(PROBLEM TO SOLVE)
Please duplicate the lines between the one containing "1024x531 pixels." and the one containing "click(896, 23)", inclusive, and nothing else.

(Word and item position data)
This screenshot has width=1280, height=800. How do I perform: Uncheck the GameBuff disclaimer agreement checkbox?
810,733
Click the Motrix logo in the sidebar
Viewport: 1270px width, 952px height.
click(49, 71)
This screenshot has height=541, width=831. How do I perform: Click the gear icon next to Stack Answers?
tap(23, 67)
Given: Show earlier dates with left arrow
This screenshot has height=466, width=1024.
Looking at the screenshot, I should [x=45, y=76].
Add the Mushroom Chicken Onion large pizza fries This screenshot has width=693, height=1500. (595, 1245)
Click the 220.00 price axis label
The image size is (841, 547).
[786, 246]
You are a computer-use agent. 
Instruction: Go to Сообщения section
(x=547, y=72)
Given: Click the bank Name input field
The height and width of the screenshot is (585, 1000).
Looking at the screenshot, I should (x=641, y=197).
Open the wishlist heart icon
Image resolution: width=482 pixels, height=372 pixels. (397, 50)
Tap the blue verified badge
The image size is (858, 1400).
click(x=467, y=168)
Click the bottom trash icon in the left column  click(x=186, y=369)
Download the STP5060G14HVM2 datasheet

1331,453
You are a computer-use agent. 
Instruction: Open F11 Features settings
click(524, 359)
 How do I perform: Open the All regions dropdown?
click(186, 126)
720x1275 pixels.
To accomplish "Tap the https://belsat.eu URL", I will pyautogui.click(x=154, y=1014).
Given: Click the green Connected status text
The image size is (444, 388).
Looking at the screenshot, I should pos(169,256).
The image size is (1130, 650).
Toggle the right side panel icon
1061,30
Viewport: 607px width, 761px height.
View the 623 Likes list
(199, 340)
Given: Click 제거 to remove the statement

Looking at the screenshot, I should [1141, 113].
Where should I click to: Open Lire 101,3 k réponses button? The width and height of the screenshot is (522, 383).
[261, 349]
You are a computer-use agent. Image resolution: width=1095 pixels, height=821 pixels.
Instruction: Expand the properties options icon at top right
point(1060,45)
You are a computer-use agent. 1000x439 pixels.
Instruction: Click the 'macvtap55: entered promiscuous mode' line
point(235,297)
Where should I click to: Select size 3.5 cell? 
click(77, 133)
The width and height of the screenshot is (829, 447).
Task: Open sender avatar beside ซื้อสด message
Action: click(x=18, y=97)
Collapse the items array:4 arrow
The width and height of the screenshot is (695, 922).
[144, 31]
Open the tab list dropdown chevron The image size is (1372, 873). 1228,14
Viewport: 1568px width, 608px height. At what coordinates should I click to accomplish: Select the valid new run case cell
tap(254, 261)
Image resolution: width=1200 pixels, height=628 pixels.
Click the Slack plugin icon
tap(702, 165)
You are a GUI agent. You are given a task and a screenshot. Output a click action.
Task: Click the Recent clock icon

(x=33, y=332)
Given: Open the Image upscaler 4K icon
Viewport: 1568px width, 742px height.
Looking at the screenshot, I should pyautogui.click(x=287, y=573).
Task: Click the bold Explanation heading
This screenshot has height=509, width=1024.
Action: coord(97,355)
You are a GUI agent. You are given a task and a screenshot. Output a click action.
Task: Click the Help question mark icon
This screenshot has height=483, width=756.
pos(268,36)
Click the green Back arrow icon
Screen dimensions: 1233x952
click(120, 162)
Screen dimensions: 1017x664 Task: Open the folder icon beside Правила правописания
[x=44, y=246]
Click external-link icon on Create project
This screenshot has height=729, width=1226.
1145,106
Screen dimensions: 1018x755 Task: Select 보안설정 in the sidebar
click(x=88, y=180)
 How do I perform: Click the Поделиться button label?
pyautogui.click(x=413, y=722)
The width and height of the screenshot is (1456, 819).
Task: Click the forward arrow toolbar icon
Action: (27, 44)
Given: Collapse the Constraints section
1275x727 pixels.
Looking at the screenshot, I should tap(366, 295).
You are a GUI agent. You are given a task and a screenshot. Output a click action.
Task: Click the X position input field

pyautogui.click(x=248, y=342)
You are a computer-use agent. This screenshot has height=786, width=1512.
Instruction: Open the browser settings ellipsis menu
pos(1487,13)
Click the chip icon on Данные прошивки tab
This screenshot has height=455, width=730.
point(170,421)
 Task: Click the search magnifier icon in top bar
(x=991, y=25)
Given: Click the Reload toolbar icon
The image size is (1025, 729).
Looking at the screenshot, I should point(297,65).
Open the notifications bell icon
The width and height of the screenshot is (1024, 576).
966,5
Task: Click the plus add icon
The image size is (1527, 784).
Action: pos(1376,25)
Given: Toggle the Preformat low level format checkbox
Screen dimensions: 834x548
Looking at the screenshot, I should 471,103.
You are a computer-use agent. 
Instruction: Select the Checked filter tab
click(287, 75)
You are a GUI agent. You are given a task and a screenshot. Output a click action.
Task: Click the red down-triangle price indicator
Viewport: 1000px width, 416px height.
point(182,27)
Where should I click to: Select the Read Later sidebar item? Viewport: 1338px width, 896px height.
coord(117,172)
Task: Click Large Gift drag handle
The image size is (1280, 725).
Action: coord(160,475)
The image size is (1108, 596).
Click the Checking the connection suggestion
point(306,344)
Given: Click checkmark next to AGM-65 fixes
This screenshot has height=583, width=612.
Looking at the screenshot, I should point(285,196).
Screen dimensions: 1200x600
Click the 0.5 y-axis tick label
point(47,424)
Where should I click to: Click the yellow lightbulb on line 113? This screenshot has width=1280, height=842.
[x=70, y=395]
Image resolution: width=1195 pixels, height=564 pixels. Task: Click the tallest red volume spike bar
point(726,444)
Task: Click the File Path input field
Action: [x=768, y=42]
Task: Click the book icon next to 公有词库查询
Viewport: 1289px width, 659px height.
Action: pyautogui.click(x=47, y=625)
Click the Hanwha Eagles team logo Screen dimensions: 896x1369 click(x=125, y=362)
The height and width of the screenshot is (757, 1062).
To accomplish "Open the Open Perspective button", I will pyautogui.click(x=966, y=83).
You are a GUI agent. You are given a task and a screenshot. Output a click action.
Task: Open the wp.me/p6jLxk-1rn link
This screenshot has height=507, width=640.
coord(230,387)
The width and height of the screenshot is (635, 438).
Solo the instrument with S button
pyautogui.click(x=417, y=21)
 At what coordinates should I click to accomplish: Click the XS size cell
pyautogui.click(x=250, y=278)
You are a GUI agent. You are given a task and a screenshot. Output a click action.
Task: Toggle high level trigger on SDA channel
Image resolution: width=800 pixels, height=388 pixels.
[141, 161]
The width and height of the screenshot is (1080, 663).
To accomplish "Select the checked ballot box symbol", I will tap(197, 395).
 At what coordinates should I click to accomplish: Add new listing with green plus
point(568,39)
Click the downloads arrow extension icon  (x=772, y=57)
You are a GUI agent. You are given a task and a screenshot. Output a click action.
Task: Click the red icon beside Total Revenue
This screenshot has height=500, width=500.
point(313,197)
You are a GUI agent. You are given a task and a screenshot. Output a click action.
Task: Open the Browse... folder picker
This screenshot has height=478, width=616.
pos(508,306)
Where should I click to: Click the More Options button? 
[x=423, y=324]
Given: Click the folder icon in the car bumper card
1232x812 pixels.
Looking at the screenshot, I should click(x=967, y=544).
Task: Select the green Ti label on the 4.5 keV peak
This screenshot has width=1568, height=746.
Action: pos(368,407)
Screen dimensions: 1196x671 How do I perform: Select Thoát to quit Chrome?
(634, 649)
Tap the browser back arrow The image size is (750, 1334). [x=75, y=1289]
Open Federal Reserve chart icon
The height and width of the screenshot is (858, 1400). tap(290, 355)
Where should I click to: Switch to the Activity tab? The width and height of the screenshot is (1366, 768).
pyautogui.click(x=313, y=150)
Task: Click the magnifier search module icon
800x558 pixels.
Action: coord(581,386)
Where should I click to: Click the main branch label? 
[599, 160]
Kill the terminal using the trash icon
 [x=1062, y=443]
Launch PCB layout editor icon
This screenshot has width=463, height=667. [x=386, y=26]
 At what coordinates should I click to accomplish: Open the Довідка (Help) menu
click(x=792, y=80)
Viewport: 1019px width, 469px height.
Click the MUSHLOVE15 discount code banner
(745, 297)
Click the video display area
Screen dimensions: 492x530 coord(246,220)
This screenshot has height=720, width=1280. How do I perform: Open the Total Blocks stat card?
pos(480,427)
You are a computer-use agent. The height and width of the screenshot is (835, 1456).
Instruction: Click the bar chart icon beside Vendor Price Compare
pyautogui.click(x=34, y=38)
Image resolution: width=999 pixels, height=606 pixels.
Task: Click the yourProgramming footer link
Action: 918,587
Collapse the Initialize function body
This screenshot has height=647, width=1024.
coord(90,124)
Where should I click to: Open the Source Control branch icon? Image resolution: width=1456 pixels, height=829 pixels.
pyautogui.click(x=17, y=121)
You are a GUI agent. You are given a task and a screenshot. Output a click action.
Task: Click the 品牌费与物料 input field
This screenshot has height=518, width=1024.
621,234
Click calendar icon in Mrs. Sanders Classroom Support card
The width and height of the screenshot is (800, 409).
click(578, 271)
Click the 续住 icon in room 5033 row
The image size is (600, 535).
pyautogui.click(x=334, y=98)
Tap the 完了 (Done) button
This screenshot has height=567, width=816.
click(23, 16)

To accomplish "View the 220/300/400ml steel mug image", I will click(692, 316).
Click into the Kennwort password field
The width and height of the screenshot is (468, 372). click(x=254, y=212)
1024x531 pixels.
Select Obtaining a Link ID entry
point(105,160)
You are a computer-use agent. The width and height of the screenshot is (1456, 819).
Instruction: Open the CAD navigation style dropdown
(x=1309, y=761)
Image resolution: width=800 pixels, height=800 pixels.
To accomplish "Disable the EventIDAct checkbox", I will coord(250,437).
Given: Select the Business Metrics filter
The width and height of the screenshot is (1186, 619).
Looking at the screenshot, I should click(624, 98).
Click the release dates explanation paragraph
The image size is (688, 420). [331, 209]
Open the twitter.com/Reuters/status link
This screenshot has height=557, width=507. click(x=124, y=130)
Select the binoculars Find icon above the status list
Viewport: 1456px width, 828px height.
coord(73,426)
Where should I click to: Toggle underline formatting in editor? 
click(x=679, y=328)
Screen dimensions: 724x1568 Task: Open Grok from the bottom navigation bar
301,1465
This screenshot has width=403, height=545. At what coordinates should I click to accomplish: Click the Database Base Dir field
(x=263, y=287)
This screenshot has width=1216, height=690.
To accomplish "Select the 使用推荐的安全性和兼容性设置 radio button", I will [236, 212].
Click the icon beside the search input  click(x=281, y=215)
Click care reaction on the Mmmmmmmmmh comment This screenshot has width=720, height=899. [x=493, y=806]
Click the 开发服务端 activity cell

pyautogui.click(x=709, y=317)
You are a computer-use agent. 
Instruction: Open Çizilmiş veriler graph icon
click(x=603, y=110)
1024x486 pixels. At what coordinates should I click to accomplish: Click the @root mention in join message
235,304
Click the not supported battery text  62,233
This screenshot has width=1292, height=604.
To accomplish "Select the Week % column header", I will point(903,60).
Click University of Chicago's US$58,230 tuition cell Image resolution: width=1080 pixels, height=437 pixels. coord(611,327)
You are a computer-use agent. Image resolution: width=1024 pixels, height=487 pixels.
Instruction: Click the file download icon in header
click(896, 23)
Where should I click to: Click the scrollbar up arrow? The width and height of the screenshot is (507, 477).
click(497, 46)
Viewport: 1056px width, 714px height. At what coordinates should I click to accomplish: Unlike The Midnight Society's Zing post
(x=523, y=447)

(RESULT)
1024x531 pixels.
Select Obtaining a Link ID entry
point(105,160)
You are a computer-use agent. The width and height of the screenshot is (1456, 819).
Instruction: Open the CAD navigation style dropdown
(x=1309, y=761)
Image resolution: width=800 pixels, height=800 pixels.
To accomplish "Disable the EventIDAct checkbox", I will coord(250,437).
Given: Select the Business Metrics filter
The width and height of the screenshot is (1186, 619).
Looking at the screenshot, I should click(624, 98).
Click the release dates explanation paragraph
The image size is (688, 420). [331, 209]
Open the twitter.com/Reuters/status link
This screenshot has height=557, width=507. click(x=124, y=130)
Select the binoculars Find icon above the status list
Viewport: 1456px width, 828px height.
coord(73,426)
Where should I click to: Toggle underline formatting in editor? 
click(x=679, y=328)
Screen dimensions: 724x1568 Task: Open Grok from the bottom navigation bar
301,1465
This screenshot has width=403, height=545. At what coordinates should I click to accomplish: Click the Database Base Dir field
(x=263, y=287)
This screenshot has width=1216, height=690.
To accomplish "Select the 使用推荐的安全性和兼容性设置 radio button", I will [236, 212].
Click the icon beside the search input  click(x=281, y=215)
Click care reaction on the Mmmmmmmmmh comment This screenshot has width=720, height=899. [x=493, y=806]
Click the 开发服务端 activity cell

pyautogui.click(x=709, y=317)
You are a computer-use agent. 
Instruction: Open Çizilmiş veriler graph icon
click(x=603, y=110)
1024x486 pixels. At what coordinates should I click to accomplish: Click the @root mention in join message
235,304
Click the not supported battery text  62,233
This screenshot has width=1292, height=604.
To accomplish "Select the Week % column header", I will point(903,60).
Click University of Chicago's US$58,230 tuition cell Image resolution: width=1080 pixels, height=437 pixels. coord(611,327)
You are a computer-use agent. Image resolution: width=1024 pixels, height=487 pixels.
Instruction: Click the file download icon in header
click(896, 23)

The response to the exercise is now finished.